Objective 1:
In the log ingestion text, where are the processing rules for the supported AWS services' logs defined?
Objective 2:
Write out the log ingestion text word for word from "AWS-vended logs to" up to and including "defined in src/log/processing/rules.".

** Start Extract **

AWS-vended logs to Amazon S3

The list of supported AWS services is maintained here.

The processing rules for these services' logs are defined in src/log/processing/rules.

Generic log ingestion

The solution provides a set of built-in processing rules for generic ingestion:

  • text: Reads log entries line by line in text format. To use it, your Log Forwarding Rule need to include source: generic
  • json_stream: Reads a stream of JSON objects, where each object is a log entry. To use it, your Log Forwarding Rule need to include source: generic, source_name: generic_json_stream)

Ingesting logs as generic and perform attribute extraction with the Dynatrace Log Processing Pipeline

You can ingest any text and JSON-array logs into Dynatrace as generic logs and use the Dynatrace Log Processing pipeline to do attribute extraction. To showcase this, please see the step by step example below on how to ingest VPC Flow Logs from Amazon S3.

** End Extract **
** Start Source material **

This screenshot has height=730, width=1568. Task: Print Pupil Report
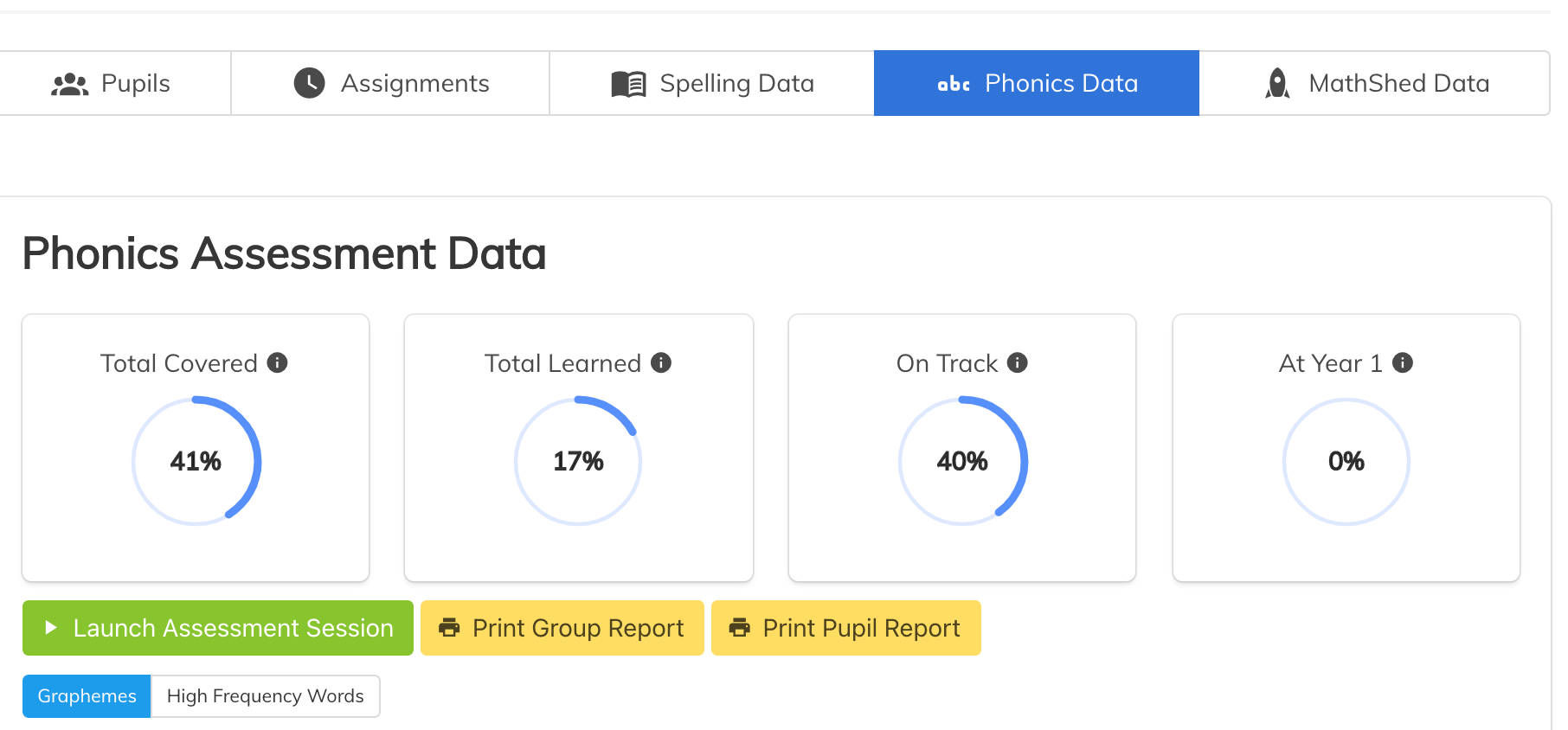(846, 628)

** End Source material **

Result 1:
In src/log/processing/rules.

Result 2:
AWS-vended logs to Amazon S3

The list of supported AWS services is maintained here.

The processing rules for these services' logs are defined in src/log/processing/rules.